St. Peter Claver Catholic Church, one of ten parish churches participating in the Archdiocesan project with Partners.
Photo: A. Robert Jaeger
There is a feeling of pride that goes along with the heritage expressed in the building; it speaks to the lives of the faithful who helped build and pay for the churches and passed along the faith to future generations. Many of our churches were built by the poor or working classes, and when a church is not able to maintain its buildings, there is a sense of loss in the parish and in the area that it occupies.
GG: What impact has the pandemic had on the poorest parishes of the Archdiocese? And what kind of support are you offering? Has the Archdiocese worked closely with city agencies and nonprofit organizations in this time?
BM: The impact has reduced the already small numbers in some parishes; this has had an effect on community and ministry (and financial support for ministry).
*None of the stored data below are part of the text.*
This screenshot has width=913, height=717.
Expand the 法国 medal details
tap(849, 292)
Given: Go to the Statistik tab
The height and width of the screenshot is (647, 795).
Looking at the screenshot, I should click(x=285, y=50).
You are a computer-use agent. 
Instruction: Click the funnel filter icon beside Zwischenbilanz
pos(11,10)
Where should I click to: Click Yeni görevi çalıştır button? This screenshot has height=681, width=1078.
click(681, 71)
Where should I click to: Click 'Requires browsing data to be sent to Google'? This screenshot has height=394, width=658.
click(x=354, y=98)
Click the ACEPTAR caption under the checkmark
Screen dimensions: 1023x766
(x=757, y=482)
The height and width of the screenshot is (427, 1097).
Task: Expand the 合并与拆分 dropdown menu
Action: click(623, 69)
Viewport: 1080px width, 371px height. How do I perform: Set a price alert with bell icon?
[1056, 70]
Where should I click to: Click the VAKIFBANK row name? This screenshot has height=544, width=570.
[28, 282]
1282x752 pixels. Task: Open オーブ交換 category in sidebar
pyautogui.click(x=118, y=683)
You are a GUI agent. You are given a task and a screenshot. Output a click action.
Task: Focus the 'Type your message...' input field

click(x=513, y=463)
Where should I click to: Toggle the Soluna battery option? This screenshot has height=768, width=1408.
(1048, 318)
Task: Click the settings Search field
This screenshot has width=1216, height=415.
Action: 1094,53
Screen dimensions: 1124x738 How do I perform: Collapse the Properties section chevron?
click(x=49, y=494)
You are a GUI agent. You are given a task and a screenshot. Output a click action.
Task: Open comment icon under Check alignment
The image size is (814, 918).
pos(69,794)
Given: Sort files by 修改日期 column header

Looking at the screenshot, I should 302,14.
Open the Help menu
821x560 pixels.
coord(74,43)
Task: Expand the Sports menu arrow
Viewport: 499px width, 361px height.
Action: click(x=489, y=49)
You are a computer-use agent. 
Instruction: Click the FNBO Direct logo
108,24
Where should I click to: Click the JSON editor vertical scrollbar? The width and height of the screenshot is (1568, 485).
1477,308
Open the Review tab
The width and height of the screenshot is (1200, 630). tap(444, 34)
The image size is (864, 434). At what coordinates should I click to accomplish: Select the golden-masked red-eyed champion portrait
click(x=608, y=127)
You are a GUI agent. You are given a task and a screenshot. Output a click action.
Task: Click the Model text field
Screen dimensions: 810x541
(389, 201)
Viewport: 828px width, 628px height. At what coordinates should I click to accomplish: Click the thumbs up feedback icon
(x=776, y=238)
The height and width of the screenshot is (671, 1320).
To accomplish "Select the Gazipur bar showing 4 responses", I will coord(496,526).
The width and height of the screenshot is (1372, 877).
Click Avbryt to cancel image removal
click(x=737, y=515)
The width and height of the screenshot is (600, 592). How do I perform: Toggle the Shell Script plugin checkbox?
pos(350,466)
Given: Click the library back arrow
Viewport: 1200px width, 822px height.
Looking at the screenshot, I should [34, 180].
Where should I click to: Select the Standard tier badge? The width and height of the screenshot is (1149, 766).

In the Black community, there is great fear because of the higher risk they may face, so people are reluctant to come back in person. They prefer to attend Mass via live-streaming from the parish church.
Liturgy in the Hispanic and Black communities (especially with choirs and physical touching at the sign of peace, which are so important to the worship experience) is very different now. Many parishes in the city are destination parishes (people come back to the churches where they grew up); these folks tend to be older and therefore at higher risk so there has been a direct impact on city parish Mass attendance. On the positive side, smaller parishes that have larger buildings have not had to worry about capacity/social distancing requirements.
There also has been a notedly strong commitment, even in poor parishes, to feeding the hungry and providing additional support for people who are struggling (e.g., stocking parish food pantries and other assistance, as well as partnering with Maryland Food Bank and other non-profits). Some parishes have become COVID testing sites or have provided mobile testing resources (especially in heavily Hispanic and Black parishes). This work is being done in collaboration with the City Health Department, University of Maryland Hospital, and Johns Hopkins Hospital, and is organized by our pastors—especially Bishop Bruce Lesandowski who also serves as pastor of one of our Latino parishes.
Parishes have partnered with Catholic Charities to stock food pantries and provide hot meals where possible or pick up meals. The Archdiocese has provided major support to parishes by completing all the paperwork for the Payroll Protection Program; greater flexibility in financial matters and some temporary financial support is being offered on a case-by-case basis. The Archdiocese has also helped parishes in reporting the use of funds from the Payroll Protection Program.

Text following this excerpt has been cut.